### EXERCISE PROMPT:
Reproduce word for word the part of the entries that opens with the line containing "Given: Minimize the browser window" and runs through the end of the entries, omitting the pictures.

----

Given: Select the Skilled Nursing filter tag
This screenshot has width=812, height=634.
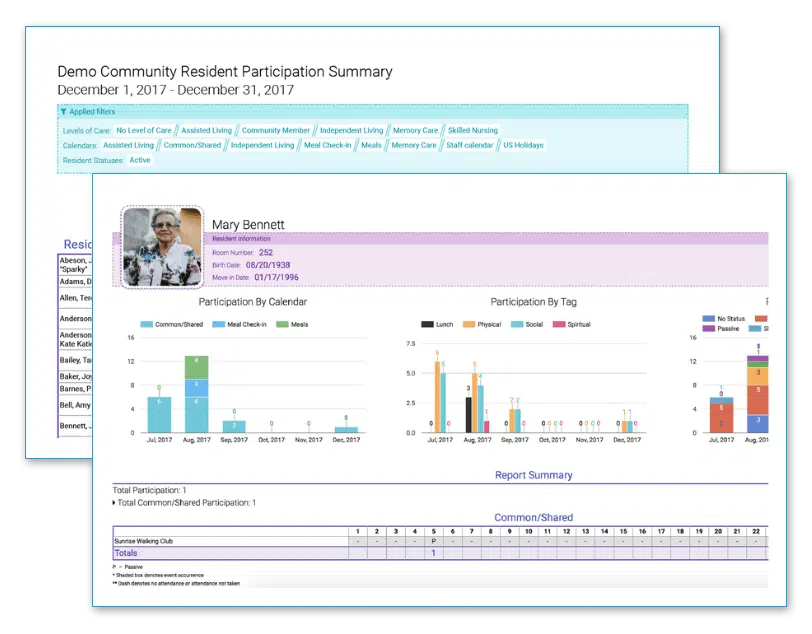Looking at the screenshot, I should (x=473, y=130).
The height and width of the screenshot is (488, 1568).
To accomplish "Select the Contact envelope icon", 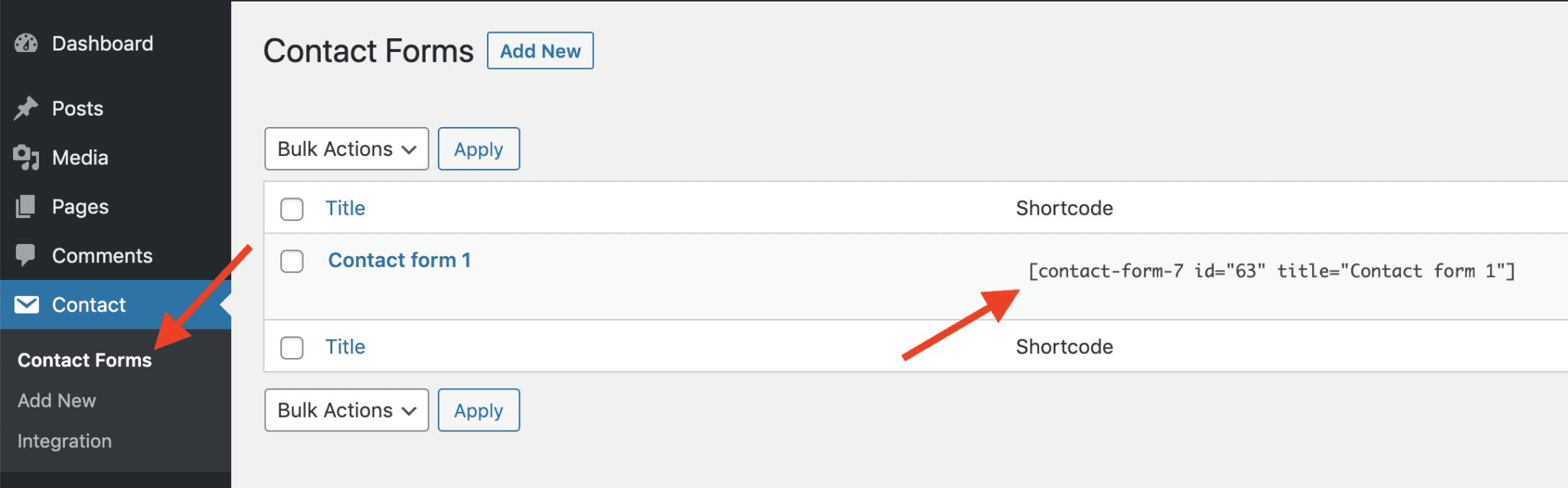I will [28, 304].
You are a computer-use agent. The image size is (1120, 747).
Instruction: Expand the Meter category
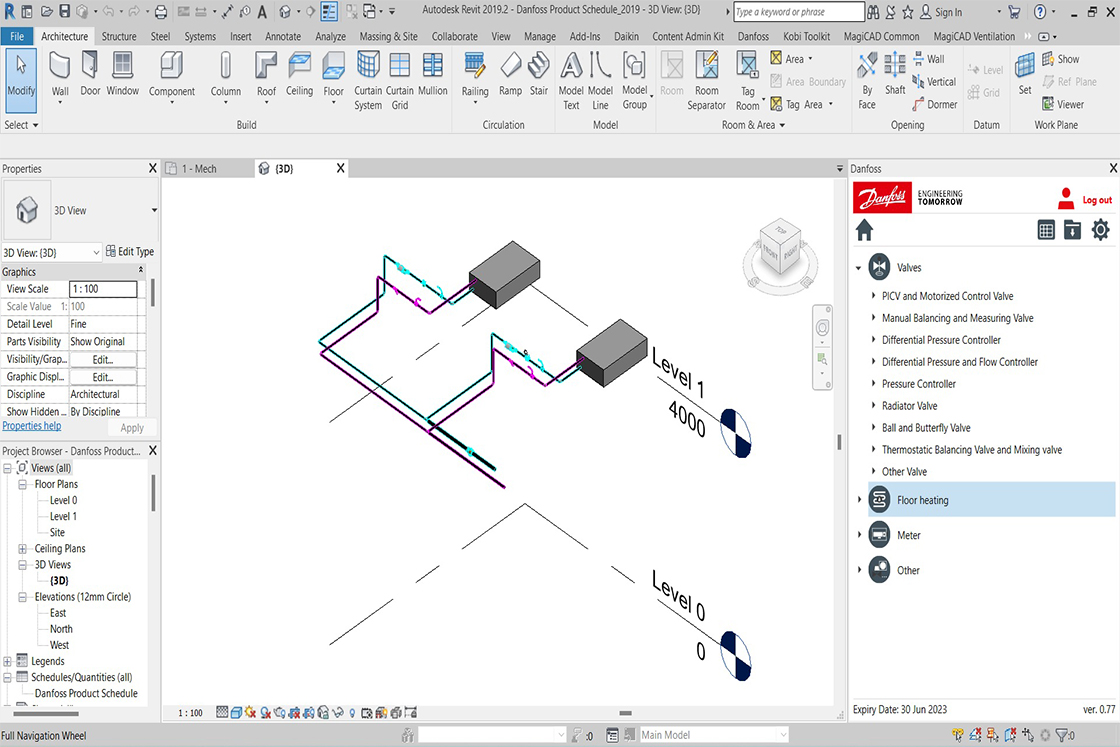click(x=859, y=535)
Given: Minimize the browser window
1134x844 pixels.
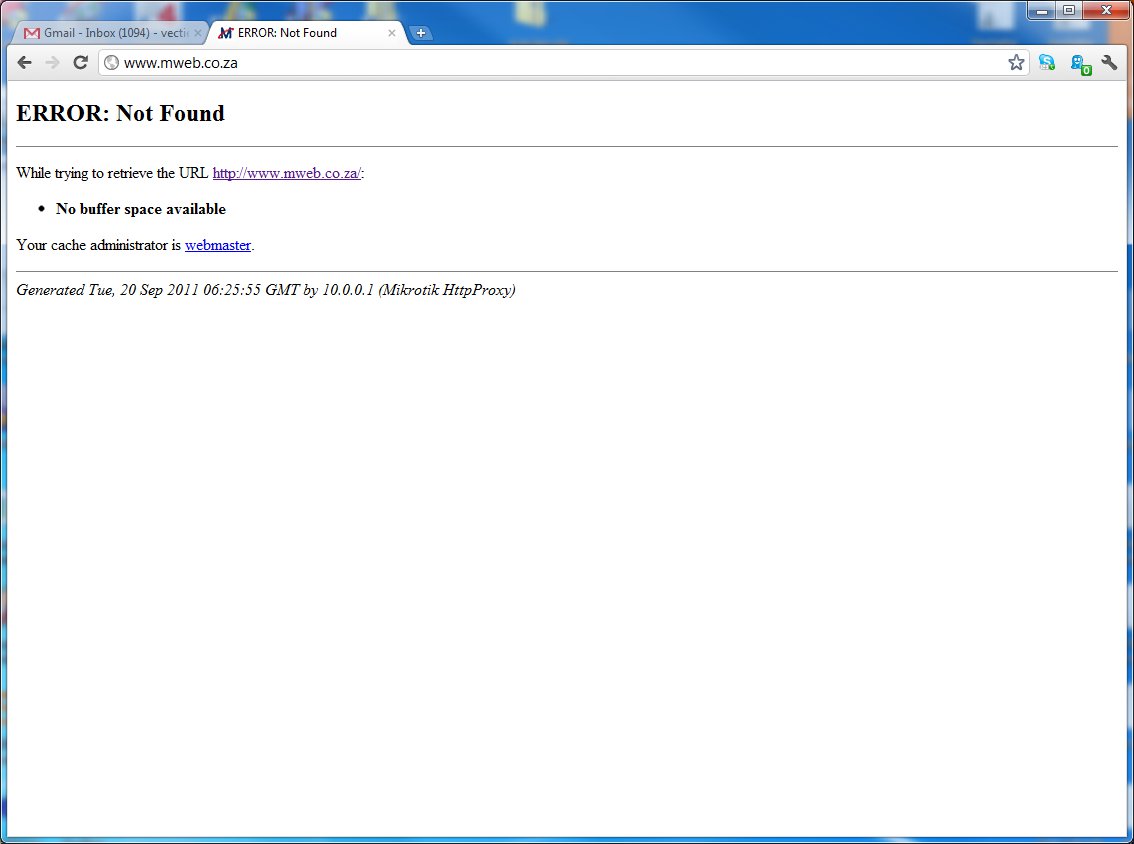Looking at the screenshot, I should point(1040,10).
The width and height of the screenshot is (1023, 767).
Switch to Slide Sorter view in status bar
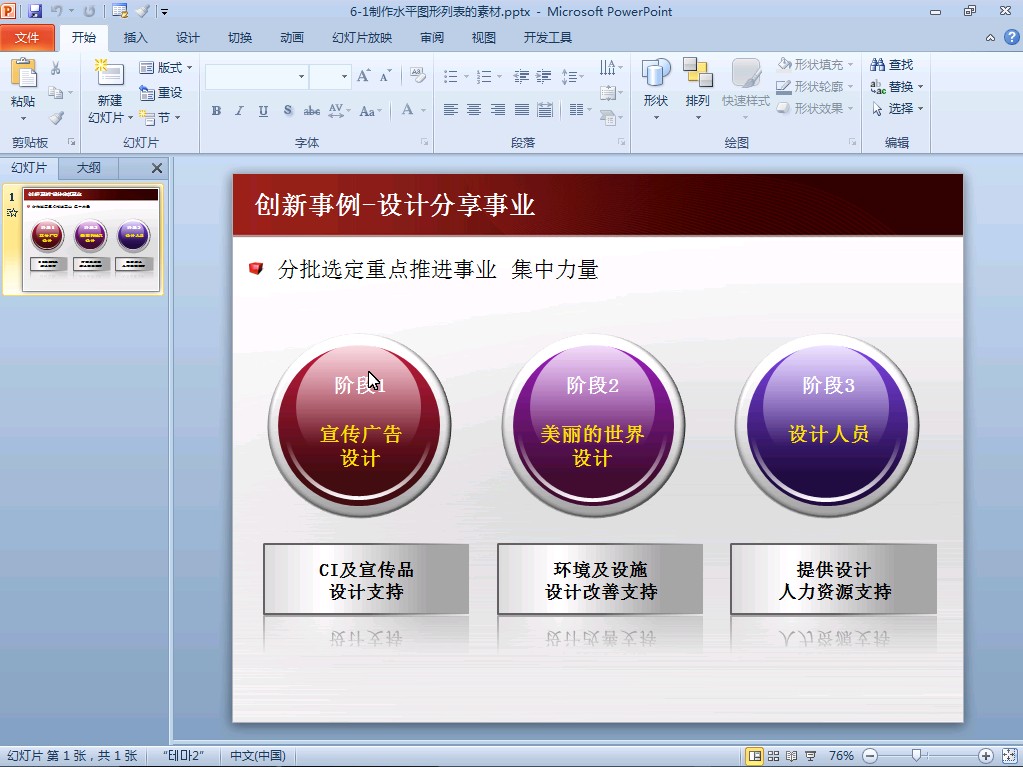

----

### RESPONSE:
Given: Minimize the browser window
1134x844 pixels.
Looking at the screenshot, I should point(1040,10).
The width and height of the screenshot is (1023, 767).
Switch to Slide Sorter view in status bar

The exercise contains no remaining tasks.